Ramón E. Martínez (born October 10, 1972) is an American former Major League Baseball utility infielder.

==Early career==
Martínez graduated from Escuela Superior Catolica High School and then attended Vernon Regional Junior College in Texas, where he played baseball and graduated in 1992. He was signed as an undrafted free agent by the Kansas City Royals on January 15, 1993.

==Professional career==

===Kansas City Royals===
Martínez made his professional baseball debut with the Gulf Coast Royals in the rookie leagues in 1993 and rose through the Royals farm system with stops in Wilmington, Wichita, and Omaha.

===San Francisco Giants===
On December 9, 1996, Martínez was traded by the Royals to the San Francisco Giants for Jamie Brewington. He played with the Giants Double-A team in Shreveport and Triple-A teams in Phoenix and Fresno before finally getting his first shot at the big leagues.

Martínez made his major league debut on June 20, 1998, as the starting second baseman for the Giants against the San Diego Padres.

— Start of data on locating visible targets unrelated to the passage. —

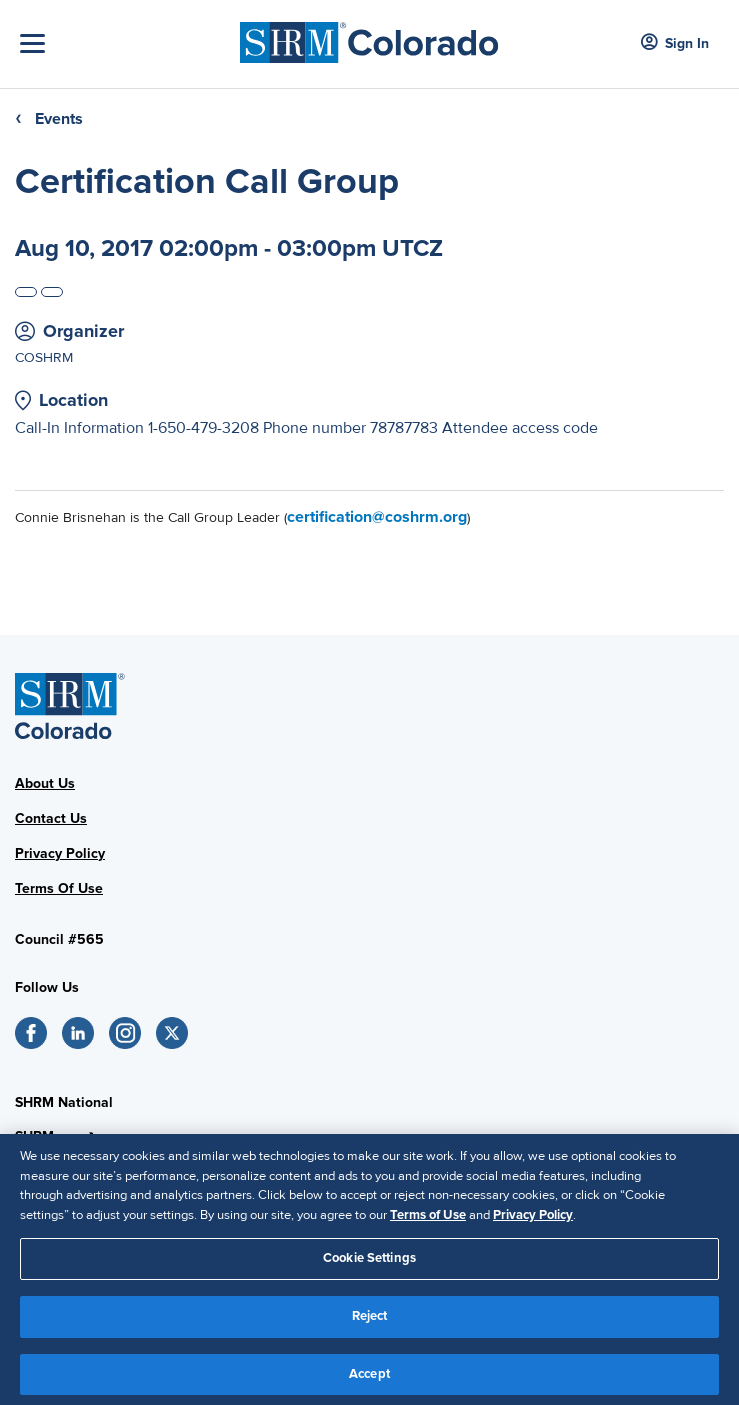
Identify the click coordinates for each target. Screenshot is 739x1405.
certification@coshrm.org (377, 517)
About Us (45, 783)
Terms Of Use (59, 888)
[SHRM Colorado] (369, 36)
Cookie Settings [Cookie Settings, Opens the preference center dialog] (369, 1263)
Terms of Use (428, 1219)
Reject (370, 1320)
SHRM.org (47, 1136)
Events (59, 119)
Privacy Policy (60, 853)
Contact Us (51, 818)
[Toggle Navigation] (125, 43)
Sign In (675, 43)
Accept (369, 1378)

He went 3 for 3 in his debut, with his first hit being a single off Mark Langston. He was the first Giant since Willie McCovey to register at least 3 hits in his first Major League game.

He remained on the Giants roster through 2002. The Giants used him as a utility player primarily, with occasional starts at second, shortstop or third.

===Chicago Cubs===
He left the Giants as a free agent following the 2002 season and signed with the Chicago Cubs, where he was their top infield reserve/pinch hitter for two seasons.

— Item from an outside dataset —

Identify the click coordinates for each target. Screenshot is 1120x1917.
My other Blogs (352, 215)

===Detroit Tigers/Philadelphia Phillies===
Martínez started the 2005 season with the Detroit Tigers and was traded on June 9 to the Philadelphia Phillies alongside Ugueth Urbina for infielder Plácido Polanco. He hit. 286 for the Phillies, who used him as their backup first baseman. Ramon's only home run with the Phillies was a grand slam off Horacio Ramírez on September 14, 2005, in a 12-4 Phillies win.

===Los Angeles Dodgers===
Martínez signed with the Los Angeles Dodgers prior to the 2006 season and spent the next two seasons as a utility player for the Dodgers, playing solidly in 2006 during injuries to starting second baseman Jeff Kent. His option was not picked up by the club after the 2007 season, but on January 29, 2008, they signed him to a minor league deal with an invitation to spring training. He wound up assigned to the minor league Las Vegas 51s to start the 2008 season, but was injured and spent several months on the DL.

===New York Mets===
He eventually returned to the 51s, but was released by the Dodgers on July 24 and was signed by the New York Mets to a minor league deal. He was called up late in the 2008 season. Martinez signed a minor league deal to rejoin the Mets on February 13, 2009.